Using Sun Tzu's The Art of War

I was talking to a gentlemen at dinner last night. He was the CEO of a mulit national media company. We started to discuss some of the challenges that we all are faced with in modern business. Being management-centric, I voiced my opinions about how we are faced with a dilemma of performance malaise. Of course he wouldn't settle for such a broad statement so he asked for deeper clarity. Being the extrovert I am, I happily obliged.

I explained that we are being overwhelmed by a sense of status quo. Employees are looking to stay off the radar. They want to perform to standard but they don't want to take any risks for fear that failure may lead way to termination. He exclaimed, "what an awful outlook on the American Worker but... your right. I think I see it now that you put it that way." I was relieved that he agreed and didn't take his Martini to another table (I was enjoying a Johnny Walker, Black Label Neat if that matters) "So Terrence, how do I fix my company" he inquired.

I wanted to tell him, "You hire me" but I decided to take the higher road. I told him, you find the enemy. He looked at me confused and curious. How can you fight what you can't see? You have to know what's causing the malaise. My experience points me toward anxiety. In these tough economic and political times, employees don't see their future. They're anxious and that anxiety causes mass paralysis across an organization's payroll. Then I remembered reading Sun Tzu's, The Art of War and explained a strategy he could take.

Needless to say I had a captive audience. I explained Sun Tzu's approach to overpowering his enemy, in this case Anxiety. He called it Attack by Stratagem. One of the rules under this caption is "Strength Against Weakness". "We give Anxiety its legs", I revolted. I am adamant about trying to help manager's put a face on this performance killer. Our fear fuels and energizes Anxiety. The only way to defeat anxiety is to destroy it's fuel source. Attack it's replenishment lines and cut it off from its garrison. Okay, perhaps my military background gets the best of me. But that thinking has helped me reduce obstacles to nothing more than memories.

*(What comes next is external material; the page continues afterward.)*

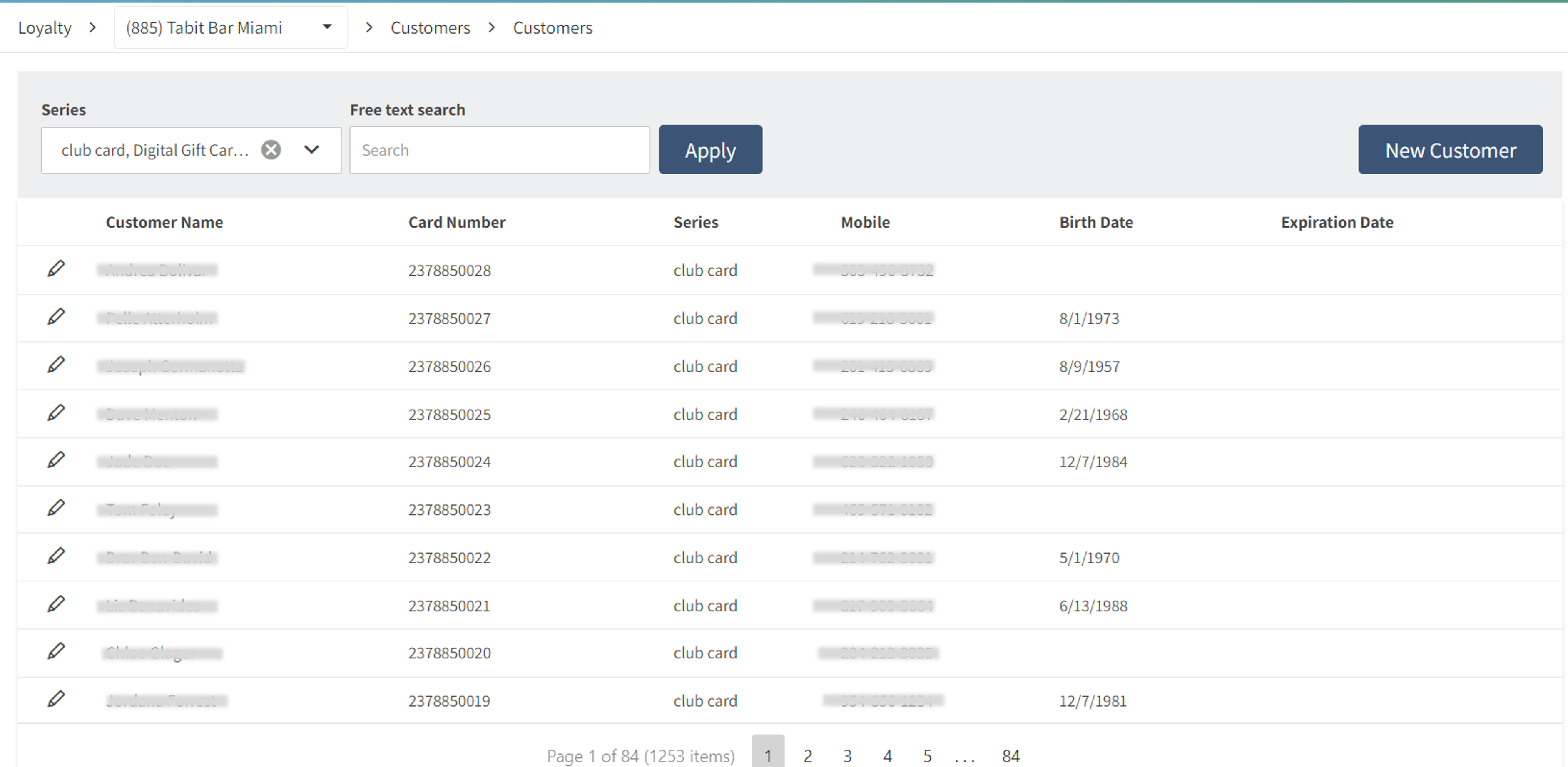
Task: Click into the free text Search field
Action: click(x=499, y=150)
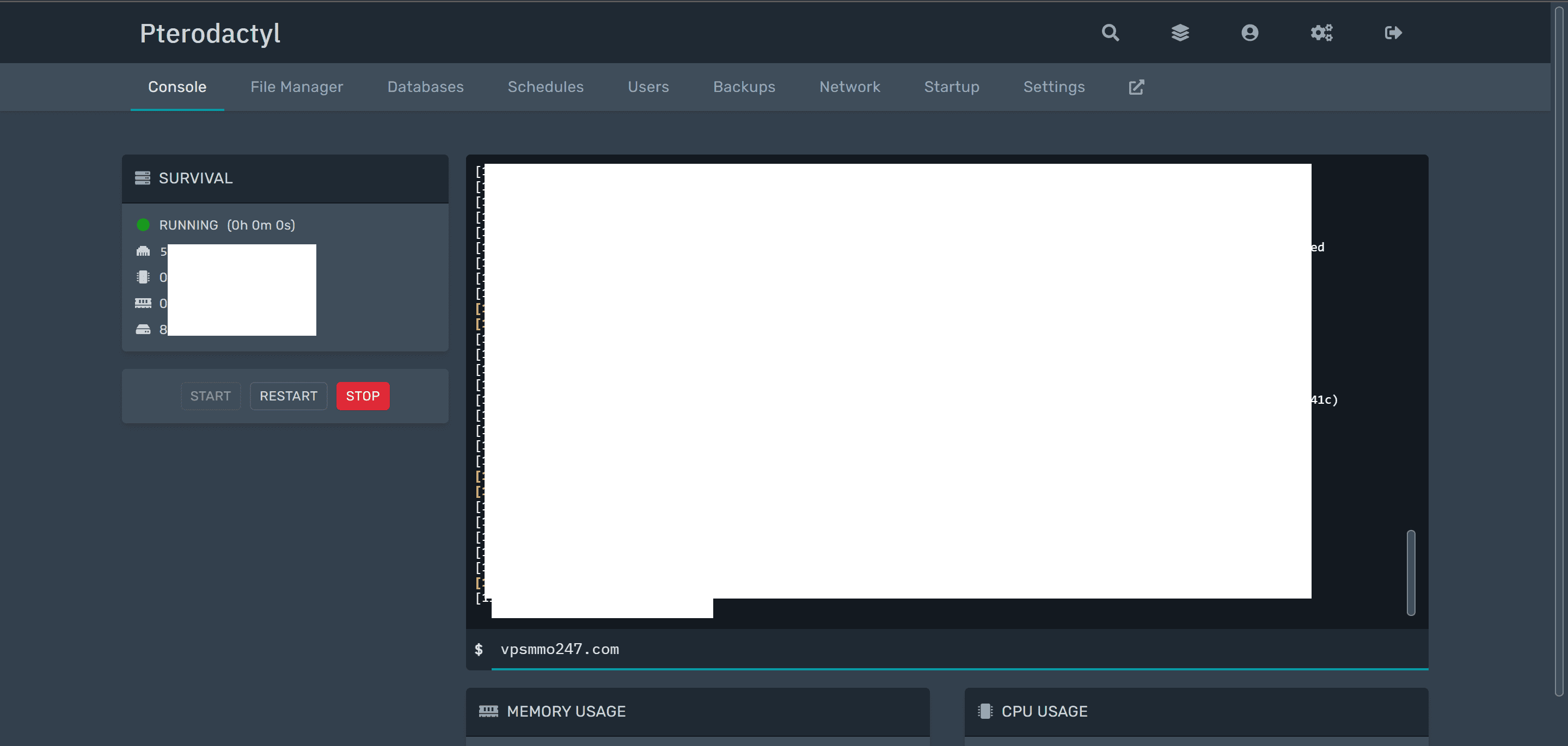The width and height of the screenshot is (1568, 746).
Task: Click the green RUNNING status indicator
Action: point(143,225)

In layman terms, attack the weakness of Anxiety. Too often managers look on powerless by the thrusting blow of change only to decide, there's nothing I can do about it. B...ologna (you can insert the appropriate explicitive). Here is what Anxiety feeds off of:
  1. a lack of information
  2. a lack of respect for each other
  3. a lack of courage
  4. a lack of ownership
  5. a lack of self worth
  6. a lack of accountability
  7. a lack of perspective
  8. a lack of focus
  9. a lack of leadership
I exalted to my captive audience of one, "CUT OFF THE SUPPLY LINE OF ANXIETY".

If you want employees to perform have your management step up and deal with the fuel supply. The previous list is a visual representation of the Enemy's (Anxiety's) weakness. Use your strength to attack it vigorously.

  1. Provide constant information
  2. Reward and encourage strategic risk
  3. Hold everyone accountable
  4. Celebrate success
  5. Coach failure
  6. Create opportunities for teamwork and leadership
  7. Keep everyone focused on the prize (laser sharp focus)
  8. Step up and encourage others to do the same
  9. Collaborate on decisions

This list is one to empower management. Anxiety is not to be dealt with passively. It can be nuetralized. You can use "Strength Against Weakness". Chip away at the sharp edges of Anxiety and you'll discover a blunt fragile enemy who will retreat away from your aggressive front line.